**TEXT PROVIDED**
By the 1860s, often recognized as book illustration’s golden age, illustration flourished. Family periodicals such as the Cornhill Magazine, Once a Week, and Good Words highlighted the collaborative work of prominent novelists and artists (including many Royal Academicians) as essential to middle-class culture. Periodical publication in installments overtook individually wrapped numbers as the dominant form of illustrated serial fiction. Editors paired Eliot with Frederic Leighton (Romola 1862–1863) and Gaskell with George du Maurier (Wives and Daughters, 1864–1866), both in the Cornhill; Harriet Martineau with John Everett Millais (her “historiettes,” 1862–1863), in Once a Week; and George MacDonald with Arthur Hughes (At the Back of the North Wind, 1871), in Good Words for the Young. (Notably, this list includes authors such as Eliot and Gaskell, whose work had been unillustrated upon their first break into the market.) The traditionally high art of painting intermingled with the traditionally lower craft of illustration: Luke Fildes transformed his illustration “Houseless and Hungry” into the painting Applicants for Admission to a Casual Ward, displayed at the 1874 Royal Academy, and Millais sold watercolor paintings of his illustrations for Martineau.

**INFORMATION SHOWN**
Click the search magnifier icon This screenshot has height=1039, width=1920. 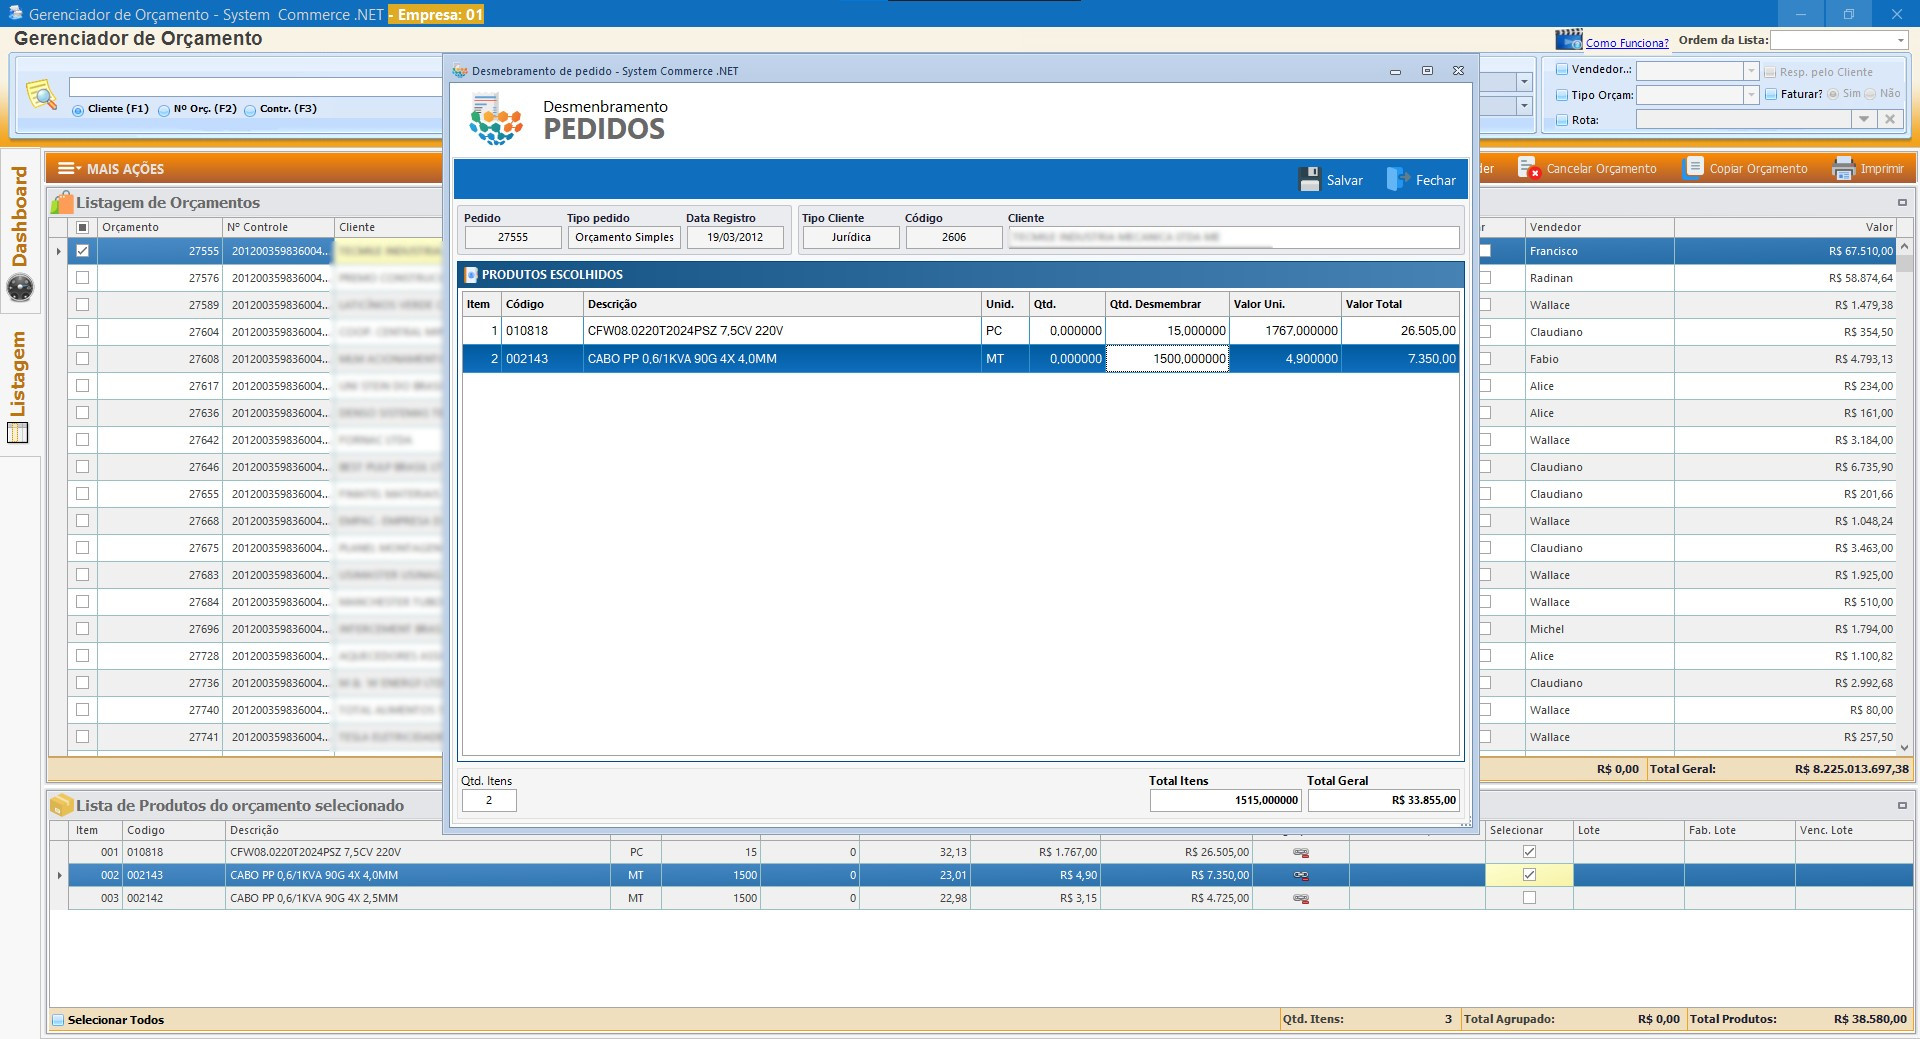pyautogui.click(x=41, y=95)
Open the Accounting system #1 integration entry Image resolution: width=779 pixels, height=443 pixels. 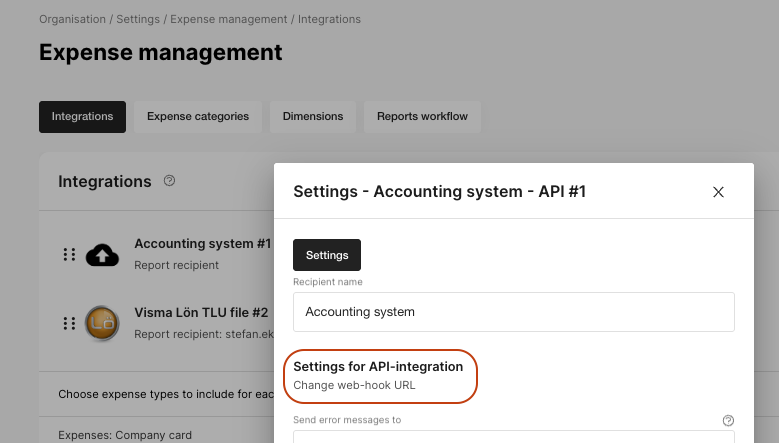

**YOUR INSTRUCTIONS**
Using the passage on 1860s book illustration, decide whether each statement below agrees with it. Answer yes or no for each, and quote the words from the passage that decide it.
1. Gaskell was paired with George du Maurier in the Cornhill.
2. Individually wrapped numbers stayed the dominant form of illustrated serial fiction.
3. Eliot's work was illustrated when she first broke into the market.

**FINISHED EXERCISE**
1. Yes: "Gaskell with George du Maurier (Wives and Daughters, 1864–1866), both in the Cornhill"
2. No: "Periodical publication in installments overtook individually wrapped numbers as the dominant form of illustrated serial fiction."
3. No: "authors such as Eliot and Gaskell, whose work had been unillustrated upon their first break into the market"